▶ [TEXT BLOCK]
Segment Open
Warning: Samsung shipped a broken kernel with Android 2.1, which is not able to support JIT compilation. If you possess a Galaxy-class device with Android 2.1, you will get unexpected results, this is caused by a kernel bug that breaks cache coherency, rendering any engine doing JIT compilation useless. Check with your manufacturer/carrier for an Android 2.2 update.
Segment Closed
▶ [PARTS OF THE EXERCISE]
(a) Repeat the Samsung kernel warning word for word, starting at "Warning: Samsung shipped" and ending after "Android 2.2 update.".
(b) Decide whether each statement agrees with the Samsung kernel warning. Answer yes or no for each one, and quote the deciding words from the warning.
(i) Samsung shipped the broken kernel with Android 2.2.
(ii) The kernel bug breaks cache coherency.
(iii) Owners should check with their manufacturer or carrier for an Android 2.2 update.
(c) Answer these questions from the Samsung kernel warning.
(i) Which company shipped the broken kernel?
(ii) What kind of compilation can the kernel not support?
(iii) Which Android version update should owners check for?

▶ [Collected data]
Segment Open
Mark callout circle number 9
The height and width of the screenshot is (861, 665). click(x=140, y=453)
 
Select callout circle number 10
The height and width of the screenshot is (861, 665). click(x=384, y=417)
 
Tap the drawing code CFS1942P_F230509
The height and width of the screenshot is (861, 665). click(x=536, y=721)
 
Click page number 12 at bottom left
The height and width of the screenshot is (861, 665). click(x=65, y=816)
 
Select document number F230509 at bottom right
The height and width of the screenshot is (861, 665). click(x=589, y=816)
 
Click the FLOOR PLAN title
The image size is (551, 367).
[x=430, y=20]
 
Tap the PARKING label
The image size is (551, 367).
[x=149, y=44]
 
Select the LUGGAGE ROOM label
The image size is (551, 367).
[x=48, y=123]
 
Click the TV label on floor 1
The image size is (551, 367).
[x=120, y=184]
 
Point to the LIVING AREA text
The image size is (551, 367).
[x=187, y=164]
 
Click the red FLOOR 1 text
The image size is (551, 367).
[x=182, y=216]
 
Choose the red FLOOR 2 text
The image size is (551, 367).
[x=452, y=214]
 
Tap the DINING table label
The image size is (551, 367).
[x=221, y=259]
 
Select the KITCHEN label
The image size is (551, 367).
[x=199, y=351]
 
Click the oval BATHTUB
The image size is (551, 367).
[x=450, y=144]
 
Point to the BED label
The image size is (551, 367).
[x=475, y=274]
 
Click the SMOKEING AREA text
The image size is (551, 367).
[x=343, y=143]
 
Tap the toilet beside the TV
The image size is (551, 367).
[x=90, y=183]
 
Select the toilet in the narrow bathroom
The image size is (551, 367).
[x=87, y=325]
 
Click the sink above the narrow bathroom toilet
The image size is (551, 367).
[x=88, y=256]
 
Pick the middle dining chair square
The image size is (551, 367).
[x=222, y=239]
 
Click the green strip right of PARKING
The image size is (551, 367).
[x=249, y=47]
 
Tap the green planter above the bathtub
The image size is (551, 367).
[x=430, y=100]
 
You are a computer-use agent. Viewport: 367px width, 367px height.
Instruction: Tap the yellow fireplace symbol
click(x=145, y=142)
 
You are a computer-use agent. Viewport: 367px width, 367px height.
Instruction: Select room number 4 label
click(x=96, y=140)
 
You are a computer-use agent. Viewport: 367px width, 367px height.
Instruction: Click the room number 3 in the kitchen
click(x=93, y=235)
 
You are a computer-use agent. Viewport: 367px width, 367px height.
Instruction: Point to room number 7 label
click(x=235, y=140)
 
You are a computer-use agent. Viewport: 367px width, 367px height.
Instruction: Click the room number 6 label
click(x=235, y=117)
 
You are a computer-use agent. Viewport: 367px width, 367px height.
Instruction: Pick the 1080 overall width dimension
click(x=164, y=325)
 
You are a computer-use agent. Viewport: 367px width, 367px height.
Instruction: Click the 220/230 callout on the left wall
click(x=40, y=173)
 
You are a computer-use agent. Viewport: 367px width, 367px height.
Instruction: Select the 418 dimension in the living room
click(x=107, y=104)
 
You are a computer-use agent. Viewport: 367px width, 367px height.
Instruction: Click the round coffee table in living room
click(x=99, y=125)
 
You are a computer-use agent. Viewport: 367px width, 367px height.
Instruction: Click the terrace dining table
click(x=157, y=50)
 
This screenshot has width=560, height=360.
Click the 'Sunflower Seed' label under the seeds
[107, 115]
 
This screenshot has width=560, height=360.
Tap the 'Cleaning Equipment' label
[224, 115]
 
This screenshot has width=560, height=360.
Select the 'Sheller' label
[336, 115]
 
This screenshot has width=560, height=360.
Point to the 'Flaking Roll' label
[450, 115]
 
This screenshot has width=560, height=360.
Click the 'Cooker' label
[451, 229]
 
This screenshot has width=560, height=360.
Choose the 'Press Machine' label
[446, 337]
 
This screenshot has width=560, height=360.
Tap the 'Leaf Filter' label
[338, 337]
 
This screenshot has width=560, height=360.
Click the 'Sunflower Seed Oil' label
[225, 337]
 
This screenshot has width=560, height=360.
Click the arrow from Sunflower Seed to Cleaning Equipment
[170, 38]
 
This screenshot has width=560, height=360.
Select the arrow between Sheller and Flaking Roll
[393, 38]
Segment Closed
▶ [ANSWERS FOR THE TASKS]
(a)
Warning: Samsung shipped a broken kernel with Android 2.1, which is not able to support JIT compilation. If you possess a Galaxy-class device with Android 2.1, you will get unexpected results, this is caused by a kernel bug that breaks cache coherency, rendering any engine doing JIT compilation useless. Check with your manufacturer/carrier for an Android 2.2 update.

(b)
(i) No: "Samsung shipped a broken kernel with Android 2.1"
(ii) Yes: "a kernel bug that breaks cache coherency"
(iii) Yes: "Check with your manufacturer/carrier for an Android 2.2 update."

(c)
(i) Samsung
(ii) JIT compilation
(iii) Android 2.2